Le glaucome progresse souvent sans douleur, mais certains signes précoces doivent alerter. Six symptômes peuvent indiquer la maladie, qui touche particulièrement les personnes à risque. Une détection rapide est essentielle pour préserver la vision.
- Le glaucome cause une perte de vision irréversible.
- Souvent asymptomatique, il nécessite des contrôles réguliers.
- Certaines populations sont plus à risque dès 40 ans.
Un mal silencieux aux conséquences graves
Surnommé le « voleur silencieux de la vue », le glaucome se distingue par sa discrétion et sa gravité. Cette pathologie oculaire regroupe plusieurs affections qui endommagent progressivement le nerf optique, responsable de la transmission des informations visuelles au cerveau. Dans des pays comme le Royaume-Uni, il figure parmi les principales causes de cécité évitable, mais demeure méconnu d’une grande partie de la population.
Des symptômes trop souvent ignorés
La forme la plus courante, le glaucome à angle ouvert primaire, évolue lentement, sans douleur ni signe flagrant aux premiers stades. Cette absence de signaux d’alerte explique que de nombreux patients ne découvrent la maladie qu’après une perte notable de leur champ visuel périphérique, souvent irréversible. D’autres manifestations peuvent apparaître :
- Perte progressive de la vision périphérique, souvent près du nez au départ ;
- Zones aveugles subtiles (« scotomes »), perceptibles seulement lors d’examens spécialisés ;
- Brouillard visuel occasionnel ou apparition de halos lumineux autour des sources lumineuses ;
- Dans certains cas rares (glaucome aigu à angle fermé), douleurs oculaires intenses, rougeur et troubles visuels soudains nécessitent une intervention immédiate.
L’importance cruciale du dépistage régulier
Dans ce contexte, les contrôles ophtalmologiques réguliers s’avèrent essentiels. Comme l’a souligné une récente étude du NHS, seule une surveillance attentive – comprenant mesure de la pression intraoculaire et tests du champ visuel – permet un repérage précoce et donc une prise en charge efficace. Car plus l’intervention est rapide, plus il est possible de préserver la vision.

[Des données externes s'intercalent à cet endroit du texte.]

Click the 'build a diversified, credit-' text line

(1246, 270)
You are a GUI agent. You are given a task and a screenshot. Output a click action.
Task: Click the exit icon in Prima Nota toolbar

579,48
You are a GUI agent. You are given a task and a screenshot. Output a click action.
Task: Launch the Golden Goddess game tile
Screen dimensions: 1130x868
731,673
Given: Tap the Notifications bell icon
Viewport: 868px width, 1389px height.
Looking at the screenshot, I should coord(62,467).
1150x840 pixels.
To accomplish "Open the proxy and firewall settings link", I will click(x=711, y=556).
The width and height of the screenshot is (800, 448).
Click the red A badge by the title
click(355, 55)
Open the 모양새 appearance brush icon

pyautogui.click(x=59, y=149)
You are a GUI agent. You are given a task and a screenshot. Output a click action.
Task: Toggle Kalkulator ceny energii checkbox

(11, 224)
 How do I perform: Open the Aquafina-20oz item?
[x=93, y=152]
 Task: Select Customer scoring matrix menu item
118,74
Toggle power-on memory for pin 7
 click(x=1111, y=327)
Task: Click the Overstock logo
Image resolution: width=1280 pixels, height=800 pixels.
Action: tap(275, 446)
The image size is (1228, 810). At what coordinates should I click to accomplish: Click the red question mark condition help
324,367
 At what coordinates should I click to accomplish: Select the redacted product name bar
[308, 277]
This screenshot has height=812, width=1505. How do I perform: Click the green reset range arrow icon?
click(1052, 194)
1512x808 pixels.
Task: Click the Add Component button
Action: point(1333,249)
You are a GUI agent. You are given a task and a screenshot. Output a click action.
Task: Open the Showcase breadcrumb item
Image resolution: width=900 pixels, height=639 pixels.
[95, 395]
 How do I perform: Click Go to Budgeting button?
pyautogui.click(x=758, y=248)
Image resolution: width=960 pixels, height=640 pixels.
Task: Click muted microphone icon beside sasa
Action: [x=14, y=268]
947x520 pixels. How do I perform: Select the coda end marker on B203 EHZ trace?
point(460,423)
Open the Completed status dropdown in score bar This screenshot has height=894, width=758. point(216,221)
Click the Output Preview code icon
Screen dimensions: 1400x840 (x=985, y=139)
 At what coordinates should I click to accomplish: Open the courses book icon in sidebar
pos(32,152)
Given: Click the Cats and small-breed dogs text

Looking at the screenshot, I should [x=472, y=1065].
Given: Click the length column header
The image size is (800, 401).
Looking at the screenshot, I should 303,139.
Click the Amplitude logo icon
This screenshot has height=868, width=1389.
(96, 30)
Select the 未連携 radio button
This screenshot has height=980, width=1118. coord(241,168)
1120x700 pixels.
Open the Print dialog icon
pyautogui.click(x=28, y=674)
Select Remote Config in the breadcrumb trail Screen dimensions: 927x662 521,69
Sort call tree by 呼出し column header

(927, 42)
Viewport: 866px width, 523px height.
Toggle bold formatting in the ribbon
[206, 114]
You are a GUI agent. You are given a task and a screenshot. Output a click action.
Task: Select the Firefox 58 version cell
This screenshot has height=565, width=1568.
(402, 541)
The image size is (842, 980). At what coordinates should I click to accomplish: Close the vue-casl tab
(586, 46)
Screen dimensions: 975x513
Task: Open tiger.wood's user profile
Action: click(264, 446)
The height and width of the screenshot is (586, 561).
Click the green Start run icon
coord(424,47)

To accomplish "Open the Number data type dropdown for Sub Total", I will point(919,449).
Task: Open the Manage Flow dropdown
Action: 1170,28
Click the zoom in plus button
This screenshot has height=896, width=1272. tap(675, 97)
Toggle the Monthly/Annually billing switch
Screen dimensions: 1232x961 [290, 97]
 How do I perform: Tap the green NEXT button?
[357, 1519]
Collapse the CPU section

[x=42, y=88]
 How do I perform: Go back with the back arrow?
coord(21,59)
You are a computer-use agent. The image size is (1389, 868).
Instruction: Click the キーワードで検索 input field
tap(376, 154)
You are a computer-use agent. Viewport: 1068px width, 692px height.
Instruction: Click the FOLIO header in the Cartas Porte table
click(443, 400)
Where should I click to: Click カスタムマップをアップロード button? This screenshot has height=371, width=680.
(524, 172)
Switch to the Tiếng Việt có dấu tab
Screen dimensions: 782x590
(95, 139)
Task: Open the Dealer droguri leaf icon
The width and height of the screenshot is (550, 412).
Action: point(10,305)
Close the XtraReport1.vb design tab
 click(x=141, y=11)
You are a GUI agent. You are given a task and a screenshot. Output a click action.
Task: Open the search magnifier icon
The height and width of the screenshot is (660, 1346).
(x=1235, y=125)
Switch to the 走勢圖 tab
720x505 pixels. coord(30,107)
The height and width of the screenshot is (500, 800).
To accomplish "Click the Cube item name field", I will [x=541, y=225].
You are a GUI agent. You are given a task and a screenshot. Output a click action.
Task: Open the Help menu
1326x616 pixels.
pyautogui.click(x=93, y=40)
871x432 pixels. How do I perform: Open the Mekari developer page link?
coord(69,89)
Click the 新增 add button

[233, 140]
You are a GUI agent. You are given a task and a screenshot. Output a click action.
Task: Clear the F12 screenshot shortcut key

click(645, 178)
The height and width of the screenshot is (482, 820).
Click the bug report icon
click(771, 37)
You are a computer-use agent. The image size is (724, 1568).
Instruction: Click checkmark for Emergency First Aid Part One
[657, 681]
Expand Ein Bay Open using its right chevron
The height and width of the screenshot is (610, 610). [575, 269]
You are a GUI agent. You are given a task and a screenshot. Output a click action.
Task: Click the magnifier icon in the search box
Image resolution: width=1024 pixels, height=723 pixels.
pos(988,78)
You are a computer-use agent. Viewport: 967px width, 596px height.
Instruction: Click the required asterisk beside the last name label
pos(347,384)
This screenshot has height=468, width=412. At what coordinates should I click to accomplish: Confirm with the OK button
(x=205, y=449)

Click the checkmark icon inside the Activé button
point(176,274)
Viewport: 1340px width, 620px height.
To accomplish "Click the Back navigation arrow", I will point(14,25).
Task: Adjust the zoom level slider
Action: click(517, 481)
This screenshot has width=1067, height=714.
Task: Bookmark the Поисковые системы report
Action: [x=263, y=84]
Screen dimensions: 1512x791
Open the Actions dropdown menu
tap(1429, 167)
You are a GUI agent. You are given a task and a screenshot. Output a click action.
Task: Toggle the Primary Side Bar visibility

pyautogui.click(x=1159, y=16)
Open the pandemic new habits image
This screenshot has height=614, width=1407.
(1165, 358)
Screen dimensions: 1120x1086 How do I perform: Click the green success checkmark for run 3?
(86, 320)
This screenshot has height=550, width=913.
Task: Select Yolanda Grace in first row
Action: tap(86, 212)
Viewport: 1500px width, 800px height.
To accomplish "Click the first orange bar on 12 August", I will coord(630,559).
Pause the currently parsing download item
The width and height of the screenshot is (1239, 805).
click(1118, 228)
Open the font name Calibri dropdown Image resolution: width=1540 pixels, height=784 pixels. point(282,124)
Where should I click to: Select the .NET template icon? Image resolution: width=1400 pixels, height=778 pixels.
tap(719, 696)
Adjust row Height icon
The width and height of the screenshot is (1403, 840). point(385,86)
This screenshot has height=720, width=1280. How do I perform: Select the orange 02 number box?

Facteurs de risque et vigilance accrue après 40 ans
Certains groupes se révèlent particulièrement vulnérables face au glaucome. L’âge constitue un facteur clé : après quarante ans, le risque grimpe sensiblement. Un antécédent familial multiplie également les probabilités d’être concerné. Enfin, des pathologies telles que le diabète ou l’hypertension artérielle aggravent l’exposition à ce trouble silencieux.
Même en l’absence totale de symptômes évidents, les personnes concernées sont donc invitées à consulter régulièrement un professionnel pour un examen complet, garant d’une meilleure préservation de leur capital visuel.